In the preparation method of Ag +/MnAl-LDH, the silver precursor is a soluble salt of silver, such as one or a mixture of more than two of nitrate, sulfate and carbonate of silver.

In the preparation method of Ag +/MnAl-LDH, the solvent of the mixed solution is selected by the person skilled in the art, such as deionized water or C1-5 alcohol, or the mixture of at least two of the above.

In the preparation method of the Ag +/MnAl-LDH, the total ion concentration of the mixed solution is 0.03-0.06mol/L, wherein the molar ratio of the manganese precursor to the aluminum precursor to the silver precursor is (2-4): 1: (0.02-0.4).

In the preparation method of Ag +/MnAl-LDH, the precipitant is alkaline substance, such as any one of urea, sodium hydroxide and sodium carbonate or a mixture of at least two of the above substances.

In the preparation method of Ag +/MnAl-LDH, the solvent of the precipitant solution is selected by the person skilled in the art, such as deionized water or C1-5 alcohol, or a mixture of at least two of the above.

In the preparation method of the Ag +/MnAl-LDH, the concentration of the precipitant solution is 0.08-0.15mol/L, and the precipitant is mixed with metal ions (Mn)²⁺+Al³⁺) In a molar ratio of (1-3): 1.

in the preparation method of the Ag +/MnAl-LDH, the stirring speed is 1000-5000 r/min.

In the preparation method of the Ag +/MnAl-LDH, the crystallization temperature is 70-150 ℃, and the crystallization time is 8-16 h.

In the preparation method of the Ag +/MnAl-LDH, the drying temperature is 70-150 ℃, and the drying time is 6-24 h.

In the preparation method of the monoatomic silver-based catalyst, the roasting temperature is 300-.

The single-atom Ag-based catalyst can be used for formaldehyde catalytic oxidation reaction to remove formaldehyde.

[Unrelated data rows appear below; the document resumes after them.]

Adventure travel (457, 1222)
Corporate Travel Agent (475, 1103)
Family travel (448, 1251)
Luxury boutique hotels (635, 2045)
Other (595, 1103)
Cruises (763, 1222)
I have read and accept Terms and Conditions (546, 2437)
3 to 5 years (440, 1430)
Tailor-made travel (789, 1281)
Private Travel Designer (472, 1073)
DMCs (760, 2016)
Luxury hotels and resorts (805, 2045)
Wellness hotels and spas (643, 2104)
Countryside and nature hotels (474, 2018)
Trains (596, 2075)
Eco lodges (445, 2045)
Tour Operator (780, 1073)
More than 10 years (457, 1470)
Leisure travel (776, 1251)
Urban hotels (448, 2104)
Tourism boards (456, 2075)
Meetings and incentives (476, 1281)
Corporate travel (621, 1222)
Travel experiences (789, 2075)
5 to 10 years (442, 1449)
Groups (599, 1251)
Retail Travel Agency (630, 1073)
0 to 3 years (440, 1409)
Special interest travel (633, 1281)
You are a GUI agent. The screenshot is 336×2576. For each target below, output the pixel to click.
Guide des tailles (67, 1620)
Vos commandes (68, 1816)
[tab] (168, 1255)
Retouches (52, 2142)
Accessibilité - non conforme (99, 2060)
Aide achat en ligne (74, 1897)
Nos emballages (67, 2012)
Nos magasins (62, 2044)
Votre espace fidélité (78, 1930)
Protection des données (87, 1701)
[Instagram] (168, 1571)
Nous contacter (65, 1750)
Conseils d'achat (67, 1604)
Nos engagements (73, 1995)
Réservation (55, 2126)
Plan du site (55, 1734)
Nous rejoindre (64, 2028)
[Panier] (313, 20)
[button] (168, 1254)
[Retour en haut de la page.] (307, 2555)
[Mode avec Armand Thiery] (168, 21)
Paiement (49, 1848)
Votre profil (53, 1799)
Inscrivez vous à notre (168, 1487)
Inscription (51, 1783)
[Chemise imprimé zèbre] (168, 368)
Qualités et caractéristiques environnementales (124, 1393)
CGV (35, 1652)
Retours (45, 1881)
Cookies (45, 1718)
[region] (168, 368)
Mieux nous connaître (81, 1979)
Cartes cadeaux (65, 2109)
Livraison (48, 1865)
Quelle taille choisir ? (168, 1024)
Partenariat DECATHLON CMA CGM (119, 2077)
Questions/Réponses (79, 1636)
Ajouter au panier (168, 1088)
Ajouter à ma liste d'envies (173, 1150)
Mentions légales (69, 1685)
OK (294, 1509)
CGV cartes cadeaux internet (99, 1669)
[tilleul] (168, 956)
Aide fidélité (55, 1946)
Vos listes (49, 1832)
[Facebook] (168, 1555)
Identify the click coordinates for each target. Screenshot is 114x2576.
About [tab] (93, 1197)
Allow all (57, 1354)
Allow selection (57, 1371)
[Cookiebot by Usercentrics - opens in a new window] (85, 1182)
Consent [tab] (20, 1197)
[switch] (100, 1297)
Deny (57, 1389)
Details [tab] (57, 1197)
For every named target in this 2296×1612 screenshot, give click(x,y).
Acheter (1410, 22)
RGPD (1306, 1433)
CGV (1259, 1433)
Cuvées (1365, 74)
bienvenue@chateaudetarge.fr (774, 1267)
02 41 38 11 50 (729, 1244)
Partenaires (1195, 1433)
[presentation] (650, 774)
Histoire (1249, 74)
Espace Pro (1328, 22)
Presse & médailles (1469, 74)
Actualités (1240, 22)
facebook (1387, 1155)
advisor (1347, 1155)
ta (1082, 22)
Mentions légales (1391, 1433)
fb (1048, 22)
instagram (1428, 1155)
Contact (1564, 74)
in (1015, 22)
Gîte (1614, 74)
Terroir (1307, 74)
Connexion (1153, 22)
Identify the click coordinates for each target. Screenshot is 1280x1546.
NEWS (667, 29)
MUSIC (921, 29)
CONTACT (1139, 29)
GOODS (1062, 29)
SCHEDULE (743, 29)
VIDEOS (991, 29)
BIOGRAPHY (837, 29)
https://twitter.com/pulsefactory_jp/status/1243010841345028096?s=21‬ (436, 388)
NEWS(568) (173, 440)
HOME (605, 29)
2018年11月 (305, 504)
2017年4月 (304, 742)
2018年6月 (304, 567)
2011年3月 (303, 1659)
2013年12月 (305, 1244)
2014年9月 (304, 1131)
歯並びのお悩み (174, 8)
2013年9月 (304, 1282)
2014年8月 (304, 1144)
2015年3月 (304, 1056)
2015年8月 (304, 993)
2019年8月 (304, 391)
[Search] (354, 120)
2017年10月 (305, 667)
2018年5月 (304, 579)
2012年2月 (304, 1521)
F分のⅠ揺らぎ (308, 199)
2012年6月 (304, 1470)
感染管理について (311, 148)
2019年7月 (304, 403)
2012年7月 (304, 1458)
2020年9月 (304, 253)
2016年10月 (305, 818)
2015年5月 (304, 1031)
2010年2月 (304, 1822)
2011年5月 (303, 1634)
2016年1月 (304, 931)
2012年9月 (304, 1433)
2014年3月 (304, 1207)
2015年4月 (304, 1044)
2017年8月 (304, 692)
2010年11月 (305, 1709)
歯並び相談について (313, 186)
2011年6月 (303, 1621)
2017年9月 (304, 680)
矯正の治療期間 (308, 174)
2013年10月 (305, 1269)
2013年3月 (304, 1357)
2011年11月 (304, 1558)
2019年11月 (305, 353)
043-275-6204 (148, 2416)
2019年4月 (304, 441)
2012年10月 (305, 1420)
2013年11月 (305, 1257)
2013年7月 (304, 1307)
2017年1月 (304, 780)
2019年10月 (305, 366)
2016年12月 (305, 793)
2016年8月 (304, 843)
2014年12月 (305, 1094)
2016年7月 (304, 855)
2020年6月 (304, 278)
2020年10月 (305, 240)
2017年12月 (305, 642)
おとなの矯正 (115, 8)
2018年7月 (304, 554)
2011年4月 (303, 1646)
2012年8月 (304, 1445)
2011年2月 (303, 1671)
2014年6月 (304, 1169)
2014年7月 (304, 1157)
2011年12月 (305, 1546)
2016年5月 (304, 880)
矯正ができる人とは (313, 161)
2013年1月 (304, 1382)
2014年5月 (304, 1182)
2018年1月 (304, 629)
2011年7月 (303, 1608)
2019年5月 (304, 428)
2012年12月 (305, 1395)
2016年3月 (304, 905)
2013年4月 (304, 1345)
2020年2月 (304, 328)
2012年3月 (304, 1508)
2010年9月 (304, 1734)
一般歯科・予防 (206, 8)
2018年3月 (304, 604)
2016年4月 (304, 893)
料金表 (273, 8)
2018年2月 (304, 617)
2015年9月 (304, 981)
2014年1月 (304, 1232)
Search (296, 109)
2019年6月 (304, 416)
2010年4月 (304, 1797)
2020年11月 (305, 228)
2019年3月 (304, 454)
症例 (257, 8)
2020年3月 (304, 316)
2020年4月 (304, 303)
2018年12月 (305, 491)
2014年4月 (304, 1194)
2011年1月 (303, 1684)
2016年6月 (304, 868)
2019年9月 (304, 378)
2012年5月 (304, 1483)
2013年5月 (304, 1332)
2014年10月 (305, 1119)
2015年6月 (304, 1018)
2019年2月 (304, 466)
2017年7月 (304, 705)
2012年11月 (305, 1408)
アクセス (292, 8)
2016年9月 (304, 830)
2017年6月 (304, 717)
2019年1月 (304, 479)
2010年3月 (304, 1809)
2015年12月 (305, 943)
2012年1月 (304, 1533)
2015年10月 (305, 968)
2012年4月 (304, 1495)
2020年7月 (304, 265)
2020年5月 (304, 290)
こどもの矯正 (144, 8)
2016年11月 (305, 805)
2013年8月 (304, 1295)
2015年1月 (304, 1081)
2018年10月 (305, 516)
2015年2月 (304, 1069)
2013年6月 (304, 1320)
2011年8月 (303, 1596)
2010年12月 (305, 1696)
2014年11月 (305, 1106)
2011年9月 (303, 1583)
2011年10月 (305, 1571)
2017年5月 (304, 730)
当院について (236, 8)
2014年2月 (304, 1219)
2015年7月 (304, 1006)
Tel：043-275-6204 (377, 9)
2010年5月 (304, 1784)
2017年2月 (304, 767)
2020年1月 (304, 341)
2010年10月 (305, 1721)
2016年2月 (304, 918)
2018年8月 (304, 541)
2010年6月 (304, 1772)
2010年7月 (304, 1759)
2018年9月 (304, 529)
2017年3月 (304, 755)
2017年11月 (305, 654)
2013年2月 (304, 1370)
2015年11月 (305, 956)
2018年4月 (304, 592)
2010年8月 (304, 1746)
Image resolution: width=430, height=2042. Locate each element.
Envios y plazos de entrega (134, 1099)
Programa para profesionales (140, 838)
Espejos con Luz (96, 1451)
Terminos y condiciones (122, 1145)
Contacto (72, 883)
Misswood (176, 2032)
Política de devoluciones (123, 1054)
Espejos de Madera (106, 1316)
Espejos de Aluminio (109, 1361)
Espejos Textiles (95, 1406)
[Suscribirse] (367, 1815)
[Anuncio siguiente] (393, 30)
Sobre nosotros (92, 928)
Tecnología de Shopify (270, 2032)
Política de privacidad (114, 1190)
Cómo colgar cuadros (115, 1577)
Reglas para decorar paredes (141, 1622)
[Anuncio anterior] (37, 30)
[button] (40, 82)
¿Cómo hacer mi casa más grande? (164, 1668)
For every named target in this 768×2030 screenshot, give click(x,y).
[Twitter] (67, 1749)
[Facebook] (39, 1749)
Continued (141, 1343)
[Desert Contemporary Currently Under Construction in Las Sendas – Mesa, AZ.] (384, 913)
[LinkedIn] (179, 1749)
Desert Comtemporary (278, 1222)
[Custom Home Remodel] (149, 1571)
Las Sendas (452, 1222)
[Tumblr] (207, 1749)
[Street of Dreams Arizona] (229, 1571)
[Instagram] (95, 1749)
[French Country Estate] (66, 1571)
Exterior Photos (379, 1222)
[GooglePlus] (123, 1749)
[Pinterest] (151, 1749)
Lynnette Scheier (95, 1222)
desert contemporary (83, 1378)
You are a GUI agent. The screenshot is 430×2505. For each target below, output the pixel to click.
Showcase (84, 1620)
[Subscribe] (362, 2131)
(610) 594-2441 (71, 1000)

The single-atom Ag-based catalyst can convert formaldehyde into completely nontoxic carbon dioxide and water at normal temperature under the condition of no light.

The catalyst performance test adopts a 3-cube standard formaldehyde test chamber, the temperature in the chamber is 25 ℃, the relative humidity is 50RH, a pollution source formaldehyde solution is released by adopting an HY-JQ-1 generator of Dongguan ring instrument equipment Limited company, and the formaldehyde concentration in the chamber is monitored by adopting a British recording type formaldehyde detector PPM-HTV.

The following examples are provided to further illustrate the embodiments of the present invention and are not intended to limit the scope of the present invention.